TASK PROMPT:
From the records below, copy out exactly the lines from the one containing "Task: Open the Automation sidebar link" to the one containing "Task: Select the 隐藏 radio button", both included. Add nothing else.
[[ SUPPLIED DATA open ]]
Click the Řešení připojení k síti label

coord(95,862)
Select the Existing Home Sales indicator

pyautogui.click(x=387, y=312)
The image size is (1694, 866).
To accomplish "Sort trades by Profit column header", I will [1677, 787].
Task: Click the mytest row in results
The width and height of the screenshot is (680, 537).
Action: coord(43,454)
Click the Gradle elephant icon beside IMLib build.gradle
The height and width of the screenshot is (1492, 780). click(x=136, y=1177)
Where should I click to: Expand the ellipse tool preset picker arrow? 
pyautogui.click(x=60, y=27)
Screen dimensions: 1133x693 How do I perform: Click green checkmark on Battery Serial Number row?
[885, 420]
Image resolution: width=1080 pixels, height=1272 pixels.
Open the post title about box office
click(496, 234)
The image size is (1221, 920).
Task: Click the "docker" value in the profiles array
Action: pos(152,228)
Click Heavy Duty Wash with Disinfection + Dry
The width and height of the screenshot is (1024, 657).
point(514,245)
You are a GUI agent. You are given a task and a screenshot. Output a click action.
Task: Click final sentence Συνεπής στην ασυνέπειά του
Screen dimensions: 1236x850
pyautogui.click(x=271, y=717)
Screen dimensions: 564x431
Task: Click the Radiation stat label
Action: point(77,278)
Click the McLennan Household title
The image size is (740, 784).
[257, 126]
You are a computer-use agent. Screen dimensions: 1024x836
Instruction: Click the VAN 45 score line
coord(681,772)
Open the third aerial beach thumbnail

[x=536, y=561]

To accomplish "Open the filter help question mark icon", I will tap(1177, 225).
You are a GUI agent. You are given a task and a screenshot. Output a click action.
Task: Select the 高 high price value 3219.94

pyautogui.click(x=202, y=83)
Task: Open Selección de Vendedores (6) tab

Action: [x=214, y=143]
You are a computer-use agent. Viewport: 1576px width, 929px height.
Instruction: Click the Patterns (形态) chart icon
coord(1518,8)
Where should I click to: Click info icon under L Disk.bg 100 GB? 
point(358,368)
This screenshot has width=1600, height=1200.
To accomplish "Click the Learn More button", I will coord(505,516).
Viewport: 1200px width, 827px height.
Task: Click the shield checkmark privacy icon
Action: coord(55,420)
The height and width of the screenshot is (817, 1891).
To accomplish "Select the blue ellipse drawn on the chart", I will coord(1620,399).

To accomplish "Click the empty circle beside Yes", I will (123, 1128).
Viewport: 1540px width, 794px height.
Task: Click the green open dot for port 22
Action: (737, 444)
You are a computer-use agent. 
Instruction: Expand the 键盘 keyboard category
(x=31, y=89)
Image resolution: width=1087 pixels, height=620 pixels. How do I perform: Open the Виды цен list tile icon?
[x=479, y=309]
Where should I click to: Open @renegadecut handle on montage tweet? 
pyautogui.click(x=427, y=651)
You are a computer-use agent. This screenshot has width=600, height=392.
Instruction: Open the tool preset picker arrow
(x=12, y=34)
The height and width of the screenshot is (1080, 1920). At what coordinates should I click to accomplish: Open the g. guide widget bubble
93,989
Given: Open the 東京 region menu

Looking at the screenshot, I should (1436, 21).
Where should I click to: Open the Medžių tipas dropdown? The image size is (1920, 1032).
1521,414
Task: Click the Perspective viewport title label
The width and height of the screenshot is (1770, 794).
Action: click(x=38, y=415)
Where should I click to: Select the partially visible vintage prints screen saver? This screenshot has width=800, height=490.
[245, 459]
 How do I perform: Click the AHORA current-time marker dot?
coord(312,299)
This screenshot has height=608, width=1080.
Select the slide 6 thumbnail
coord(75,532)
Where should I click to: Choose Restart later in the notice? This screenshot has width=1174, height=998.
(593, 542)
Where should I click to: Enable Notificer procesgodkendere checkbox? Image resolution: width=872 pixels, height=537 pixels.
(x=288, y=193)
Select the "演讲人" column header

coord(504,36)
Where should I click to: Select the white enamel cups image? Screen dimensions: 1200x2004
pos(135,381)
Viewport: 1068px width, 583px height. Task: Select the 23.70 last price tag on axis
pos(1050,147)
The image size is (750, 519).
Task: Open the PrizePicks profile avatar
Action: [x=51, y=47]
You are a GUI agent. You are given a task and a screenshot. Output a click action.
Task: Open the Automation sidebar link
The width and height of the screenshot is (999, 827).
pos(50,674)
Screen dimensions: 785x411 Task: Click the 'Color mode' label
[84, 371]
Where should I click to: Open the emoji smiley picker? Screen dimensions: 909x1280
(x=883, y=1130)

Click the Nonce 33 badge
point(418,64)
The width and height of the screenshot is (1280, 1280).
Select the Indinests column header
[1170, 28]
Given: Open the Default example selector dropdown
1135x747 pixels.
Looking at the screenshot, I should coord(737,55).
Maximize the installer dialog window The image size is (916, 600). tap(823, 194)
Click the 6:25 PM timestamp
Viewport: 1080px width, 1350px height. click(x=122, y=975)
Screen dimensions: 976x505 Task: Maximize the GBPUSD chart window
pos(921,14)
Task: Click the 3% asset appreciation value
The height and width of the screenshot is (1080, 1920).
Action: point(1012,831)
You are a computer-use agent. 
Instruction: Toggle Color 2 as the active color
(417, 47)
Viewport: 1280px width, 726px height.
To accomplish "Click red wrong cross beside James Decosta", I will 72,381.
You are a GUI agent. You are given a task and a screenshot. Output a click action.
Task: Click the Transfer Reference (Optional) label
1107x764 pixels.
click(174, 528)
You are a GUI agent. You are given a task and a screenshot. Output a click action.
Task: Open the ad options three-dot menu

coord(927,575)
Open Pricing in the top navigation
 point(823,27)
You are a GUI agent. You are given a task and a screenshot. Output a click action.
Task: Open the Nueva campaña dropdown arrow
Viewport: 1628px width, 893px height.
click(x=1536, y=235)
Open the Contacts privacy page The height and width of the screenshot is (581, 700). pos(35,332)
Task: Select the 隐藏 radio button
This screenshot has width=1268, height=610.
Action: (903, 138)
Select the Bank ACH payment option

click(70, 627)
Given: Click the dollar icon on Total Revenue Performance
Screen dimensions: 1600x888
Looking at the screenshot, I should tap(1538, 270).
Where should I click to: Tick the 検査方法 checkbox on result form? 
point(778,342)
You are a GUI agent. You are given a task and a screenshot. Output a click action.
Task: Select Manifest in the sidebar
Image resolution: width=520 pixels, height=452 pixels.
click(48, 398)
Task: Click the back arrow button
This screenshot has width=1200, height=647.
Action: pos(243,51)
[[ SUPPLIED DATA closed ]]
WRITTEN REPLY:
Task: Open the Automation sidebar link
The width and height of the screenshot is (999, 827).
pos(50,674)
Screen dimensions: 785x411 Task: Click the 'Color mode' label
[84, 371]
Where should I click to: Open the emoji smiley picker? Screen dimensions: 909x1280
(x=883, y=1130)

Click the Nonce 33 badge
point(418,64)
The width and height of the screenshot is (1280, 1280).
Select the Indinests column header
[1170, 28]
Given: Open the Default example selector dropdown
1135x747 pixels.
Looking at the screenshot, I should coord(737,55).
Maximize the installer dialog window The image size is (916, 600). tap(823, 194)
Click the 6:25 PM timestamp
Viewport: 1080px width, 1350px height. click(x=122, y=975)
Screen dimensions: 976x505 Task: Maximize the GBPUSD chart window
pos(921,14)
Task: Click the 3% asset appreciation value
The height and width of the screenshot is (1080, 1920).
Action: point(1012,831)
You are a computer-use agent. 
Instruction: Toggle Color 2 as the active color
(417, 47)
Viewport: 1280px width, 726px height.
To accomplish "Click red wrong cross beside James Decosta", I will 72,381.
You are a GUI agent. You are given a task and a screenshot. Output a click action.
Task: Click the Transfer Reference (Optional) label
1107x764 pixels.
click(174, 528)
You are a GUI agent. You are given a task and a screenshot. Output a click action.
Task: Open the ad options three-dot menu

coord(927,575)
Open Pricing in the top navigation
 point(823,27)
You are a GUI agent. You are given a task and a screenshot. Output a click action.
Task: Open the Nueva campaña dropdown arrow
Viewport: 1628px width, 893px height.
click(x=1536, y=235)
Open the Contacts privacy page The height and width of the screenshot is (581, 700). pos(35,332)
Task: Select the 隐藏 radio button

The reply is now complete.